The only thing that seems “obvious” to me is that Bachmann is a candidate of substance who deserves to be taken seriously. She certainly doesn’t deserve to be airily and patronizingly dismissed as some sort of second-rate, subpar presidential candidate.

There are a few things to say about this. Bachmann can be a “candidate of substance” and still be obviously unqualified to be President. She could be all the things Guardiano says she is, and it wouldn’t prove that she was prepared for that office. Many Republicans judged Obama to be similarly lacking in qualifications for the office when he ran with just about as much experience in elected office as Bachmann has right now. Bachmann is in the same position in the 2012 Republican field that Obama occupied in the 2008 Democratic race in some ways, but she has the disadvantage of running an insurgent campaign from the right in a party that normally scorns and rejects ideological insurgents in its presidential nominating contest. She could withstand the challenge from Perry, but at that point the party’s leadership and donors would rally to Romney to prevent a repeat of 1964.

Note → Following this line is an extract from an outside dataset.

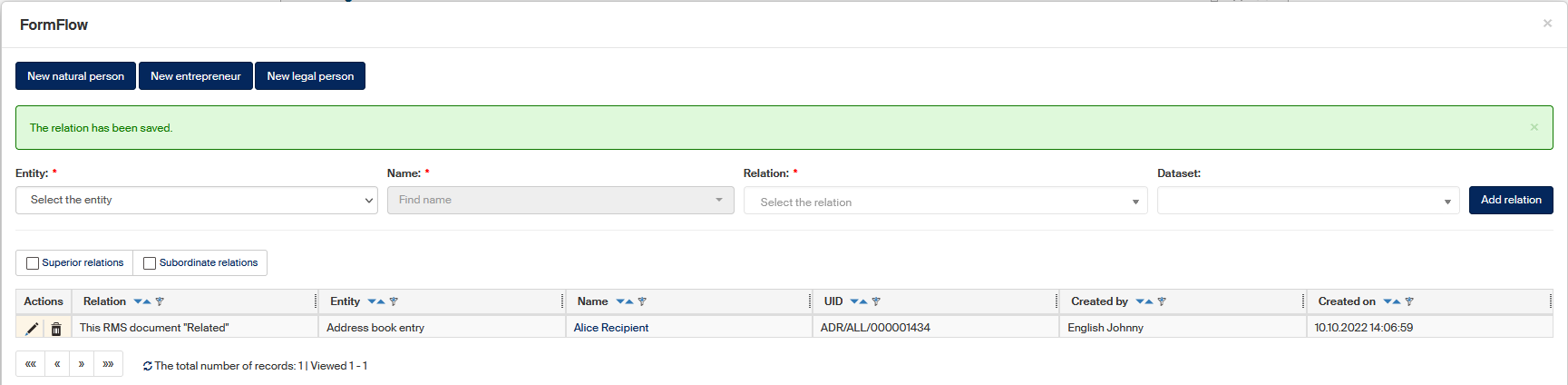
Task: Open the Alice Recipient link
Action: coord(611,328)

Guardiano says that it is obvious that “she can win,” and I take him to mean that he thinks she can win the general election. That seems impossible. It is still hard to see how she could win the nomination once the contest moves to larger primary electorates. That isn’t to say it absolutely couldn’t happen. When Obama announced his candidacy in early 2007, it seemed absurd that a newly-minted Senator with a decade of experience in the state legislature could win his party’s nomination, but it happened. As I said, insurgent Republican campaigns tend to fail, but it is possible that anti-establishment sentiment could be strong enough to keep Bachmann going long enough to secure the delegates she needs. The argument against Paul Ryan as the nominee is the same as the one against nominating Bachmann. Even if the party were inclined to accept a young House member, the electorate would not, because a large majority would find such a nominee to be ill-prepared for the position.

What is interesting is how important the strength and intensity of Bachmann’s beliefs are to Guardiano’s judgment. She is “adamantly opposed” to federal health care legislation, there is virtually no one “more committed” to cutting federal spending, and she opposed raising the debt ceiling. There is no question that she takes uncompromising stances on all sorts of issues. It doesn’t follow from any of this that she would be a competent or effective executive. What we have seen of her on the national stage gives us no reason to believe that she would be. Indeed, the viability of her candidacy depends on a very large number of Republican voters understanding that she is unqualified and supporting her anyway.